The story at big tech then was that corporate customers continued to spend aggressively to build out their digital transformation initiatives. This is important. The rally from the lows is based on positive fundamental developments that run counter to bear talking points about a 2024 corporate earnings recession. This is not a joke or unexplainable. As we have been saying for weeks, the move is justified and real. 

And the timing is not random either, as we told you to expect fireworks in November. Now let me remind you that the week of Thanksgiving is historically one of the single best in the calendar from a seasonality perspective.

Bears have wounded a month ago on the Microsoft news.
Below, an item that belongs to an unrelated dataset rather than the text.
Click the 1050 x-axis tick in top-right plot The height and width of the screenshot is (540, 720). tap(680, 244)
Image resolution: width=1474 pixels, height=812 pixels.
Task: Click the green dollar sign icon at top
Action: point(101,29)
The extent of their injuries is now fully exposed. The bear narrative depends on the prospect of weaker corporate earnings and a vigilante, inflation-fighting Federal Reserve. Before the opening on Tuesday, the October consumer price index report showed that inflation is cooling. 

The CPI measures inflation at the consumer level. Weaker numbers show that consumers are getting relief from inflation, a development that negates the need for the Fed to keep talking about raising interest rates. The fear of rising rates was the final bear defense line. 

This narrative was destroyed Tuesday as the CBOE Fed Watch Tool revealed bond traders are beginning to price in the probability of a rate cut as early as May 2024. The next important resistance level for the benchmark is 15,932, the July high. 

That level is in play for the remainder of this week. A rally to the record high at 16,645 could happen following a modest pullback around the debt ceiling debate. The first key support level is 15,334, the October high.